Source: Ukragroconsult (Ukraine)
In Brazil, the accelerated harvesting of soybeans is driving up freight costs, while the active planting of second-crop corn and ongoing tariff disputes between the United States and its trading partners are leading to lower global corn prices.
In this context, the purchase prices for corn at Ukrainian Black Sea ports have seen a decline of $5-8 per ton, or 200-300 UAH per ton, bringing them down to 10,200-10,250 UAH per ton, equivalent to $215-217 per ton, over the past week. Conversely, feed wheat prices have experienced a smaller drop.
Data from the State Customs Service indicates that Ukraine has exported 14.924 million tons of corn in the marketing year 2024/25 (as of March 5), which marks an 11% decrease compared to last year’s figure of 16.569 million tons. By the close of the season, an additional 7-8 million tons may be shipped.
During the past week, freight costs from Ukrainian ports increased by $1-2 per ton, with expectations of continued growth fueled by rising transportation demand from South America, where harvesting is picking up speed.
According to AgRural, as of February 27 in Brazil, 80% of the planned area has been sown with second-crop corn, and favorable weather is supporting crop development, resulting in optimistic forecasts for the corn harvest.
In response to pressure from U.S. automakers, President Trump has postponed the implementation of tariffs on vehicles imported from Mexico and Canada for one month, contingent on compliance with the USMCA trade agreement that he negotiated during his first term. This development gives traders hope that tariffs on other commodities may also be alleviated due to market pressures.
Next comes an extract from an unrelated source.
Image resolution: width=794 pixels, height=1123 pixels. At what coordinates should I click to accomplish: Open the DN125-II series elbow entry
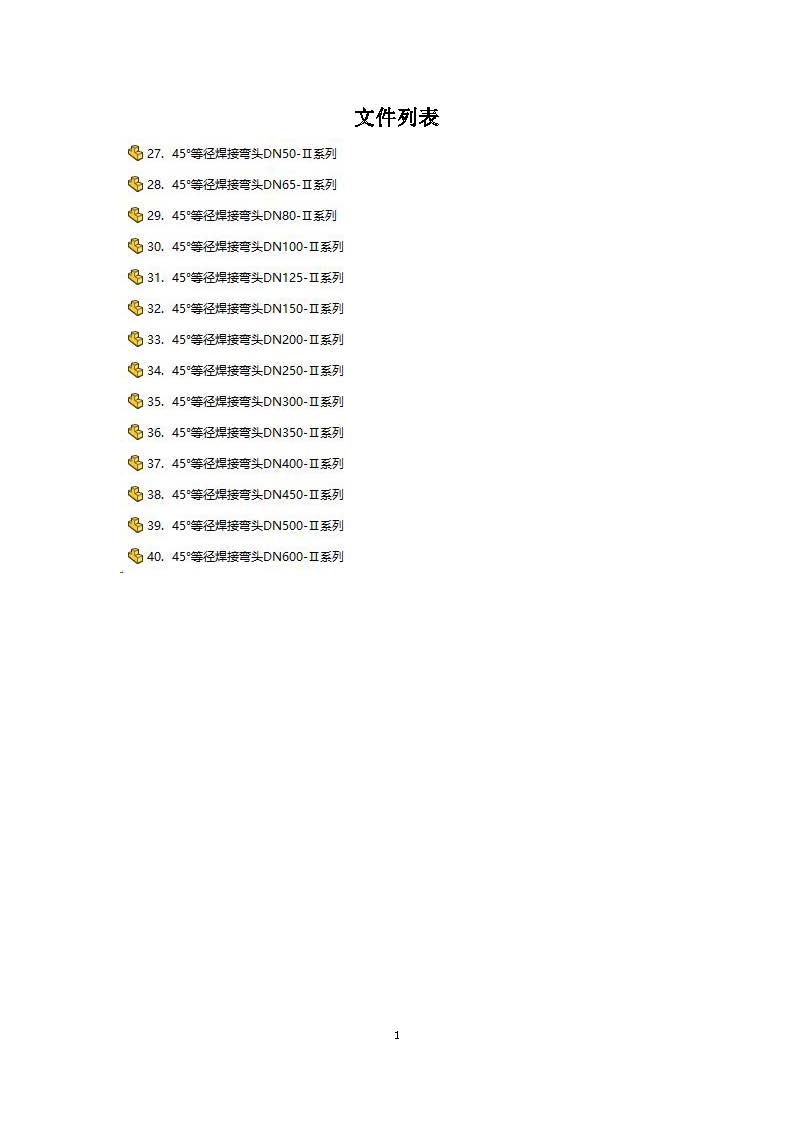pyautogui.click(x=258, y=277)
March corn futures on the Chicago Board of Trade (CBOT) increased by 0.9% to $173 per ton yesterday, following a weekly decline of 8.6% and trading at a discount of 12.5% compared to a month earlier.
The introduction of a 10% reciprocal duty on corn by China and an export ban affecting 15 U.S. companies is expected to significantly decrease U.S. agricultural shipments to the People’s Republic of China. Additionally, China’s declaration of readiness for a confrontation with the U.S., whether through tariffs or other means, adds to the pessimism in U.S. markets.
Ukrainian agricultural producers are optimistic about a potential rise in demand for their domestic corn from China, especially following China’s decision to dismiss U.S. grain. However, it’s important to note that China has already begun importing corn from Brazil and has secured agreements for shipments from Argentina, which could hinder Ukraine’s ability to significantly boost its corn exports to China.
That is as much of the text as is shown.